NVisu         = 6! Polynomial degree used for the visualization when the .h5 file is converted to .vtu/.vtk format. Should be at least N+1
VisuParticles = T  ! Activate the conversion of particles from .h5 to .vtu/.vtk format. Particles will be displayed as a point cloud with properties, such as velocity, species ID, etc.

where NVisu is the polynomial visualization degree on which the field solution is interpolated. Depending on the used polynomial degree N and subsequently the degree of visualization NVisu, which should always be higher than N, the resulting electric potential \(\Phi\) and its derivative, the electric field strength E might show signs of oscillations. Additionally, the flag VisuParticles=T activates the output of particle position, velocity and species to the vtk-files. Running the command

./piclas2vtk parameter.ini plasma_wave_State_000.000000*

to generate the corresponding vtk-files, which can then be loaded into the visualisation tool. The thermal and drift velocity plots can be viewed, for example with ParaView, by opening PartAnalyze.csv in the Line Chart View. The graphs are depicted in Fig. 7.5.

../../../_images/velo.png

Fig. 7.5 Transfer of transversal to thermal velocity over time.

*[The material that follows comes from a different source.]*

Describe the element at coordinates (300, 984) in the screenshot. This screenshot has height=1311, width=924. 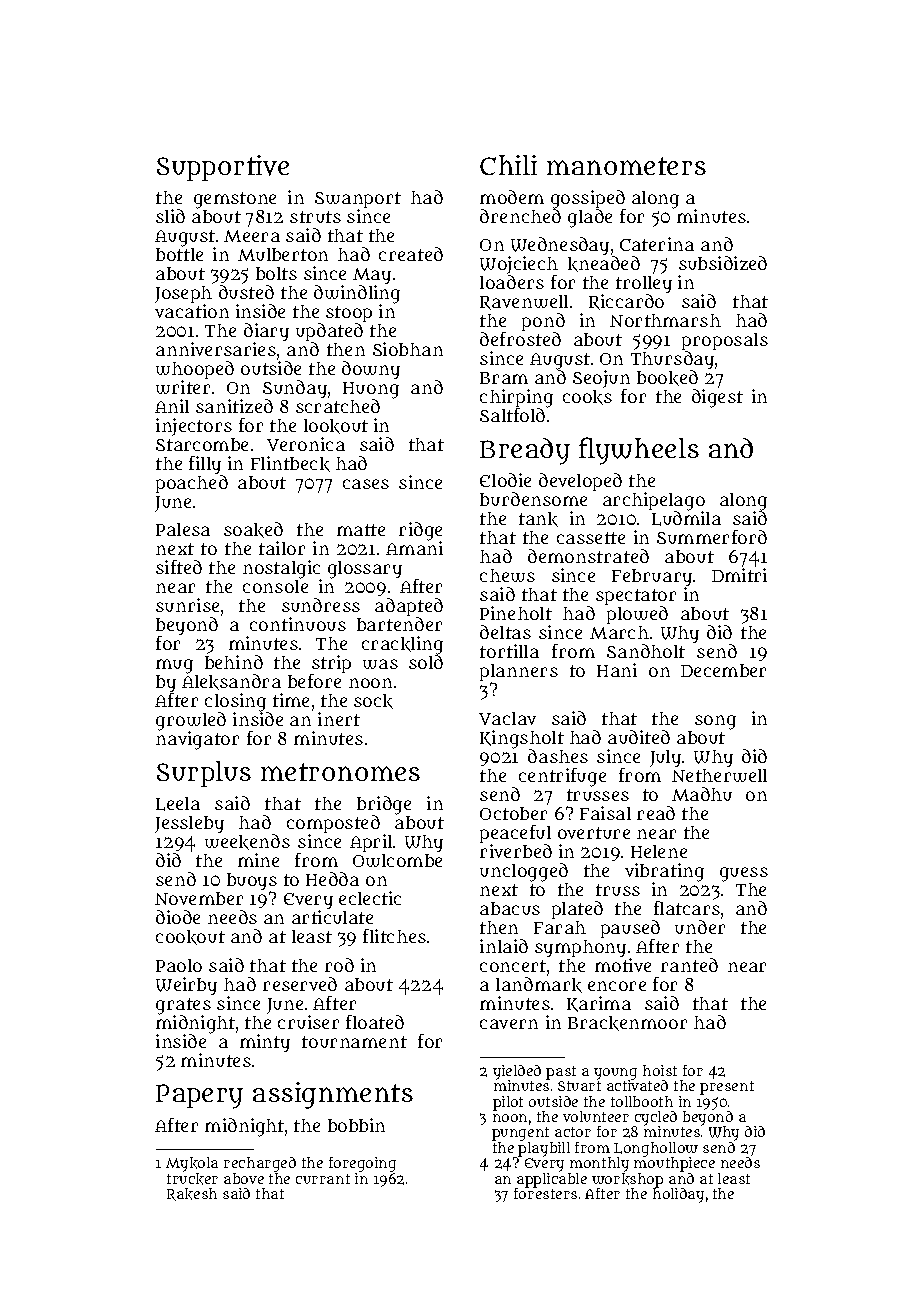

To visualise the probability distribution function (PDF) in ParaView, a script is located in the tools folder of the piclas repository under piclas/tools/paraview/pdf/511. This is done by selecting Tools → Manage Plugins → Load New → pdf_paraview511.xml. After loading the script, ensure that the Auto Load feature in the list of plugins is selected for the PDF to avoid loading the script every time ParaView is opened. Then load the particle file, for example, two_stream_instability_visuPart_000.000000000.vtu and apply the Probability Distribution Function 5.11 (piclas) filter to this file. This can be done by searching the feature directly in ParaView with the shortcut keys CTRL+SPACE. Also adjust the spatial extent by setting xMaxto 12.566, that is \(4\pi\), which is the length of the domain in this tutorial.

An animation can be created from the collection of output files and is shown in Fig. 7.6.

../../../_images/compressed.gif

Fig. 7.6 Temporal evolution of the PDF of the two-stream instability setup.